Nel tema generale del trattamento dell’upgrade  devono essere considerati anche gli accessori a richiesta,  visto che alcune aziende tra quelle che  sono interessate al fenomeno permettono solo  questo tipo di miglioria a favore del driver. Secondo  i dati di alcuni benchmarking effettuati  negli ultimi anni, sarebbero meno della metà delle  aziende italiane quelle che consentono le operazioni  di upgrade, ma un quinto di esse si limiterebbe  a consentire accessori più costosi, sempre  dietro pagamento del maggior costo da parte del  dipendente, al fine di consentire una maggior  fruibilità dal mezzo, soprattutto per utilizzo personale  e familiare.
È evidente che questa pratica riguarda solamente  le auto di flotta in uso promiscuo, cioè lavorativo  e personale.
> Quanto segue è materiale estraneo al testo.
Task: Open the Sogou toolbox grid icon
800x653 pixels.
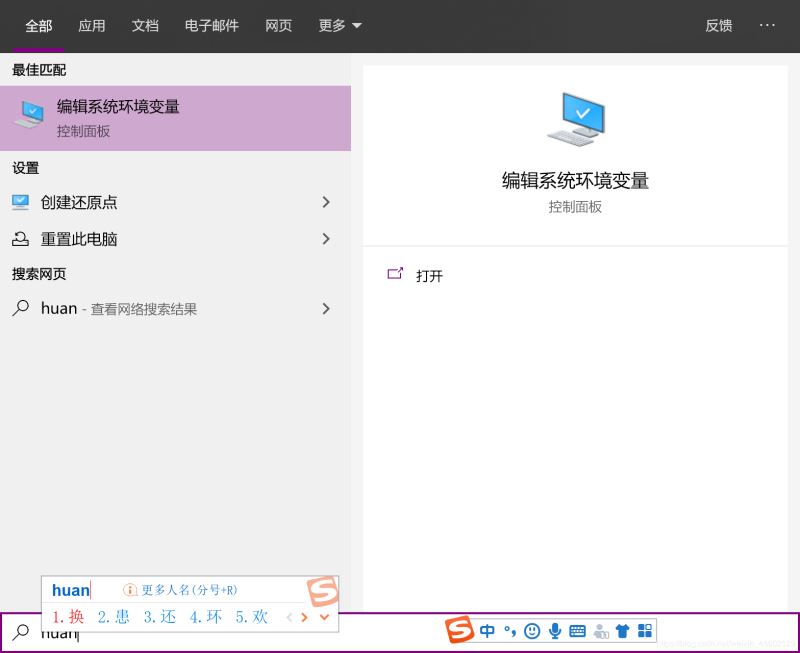Action: (x=645, y=630)
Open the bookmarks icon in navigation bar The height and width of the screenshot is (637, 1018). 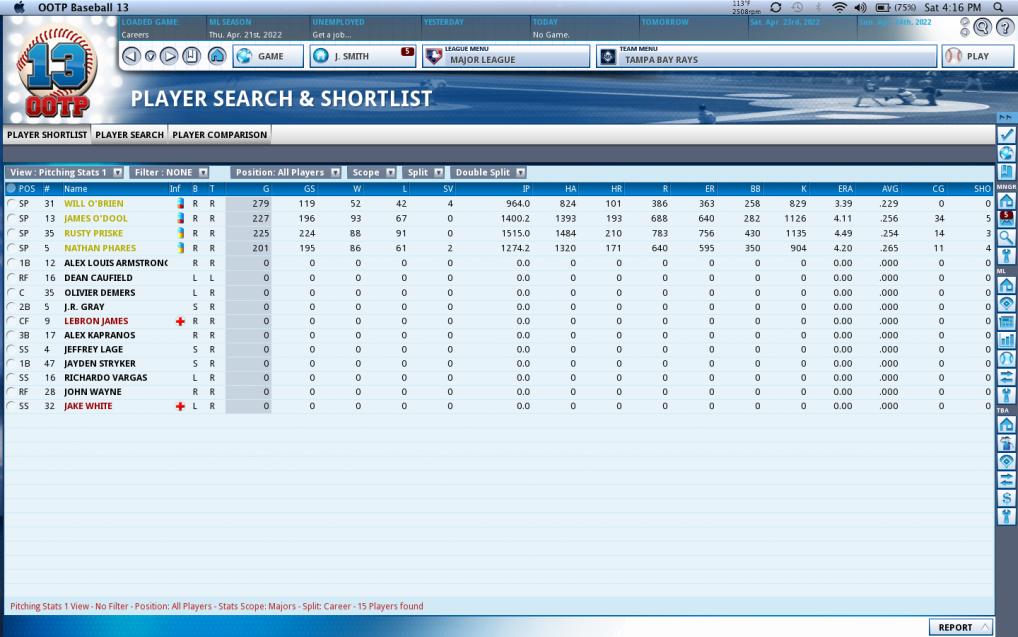(x=192, y=56)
E risulta altrettanto chiaro che esso è  connesso al ruolo sempre maggiore che l’auto  aziendale sostiene all’interno della politica retributiva,  come strumento di compensation alternativo  allo stipendio in busta paga e il cui successo  si basa sulle caratteristiche di visibilità, comodità  e facilità d’utilizzo, risparmio e differenziazione  dimostrate nel tempo.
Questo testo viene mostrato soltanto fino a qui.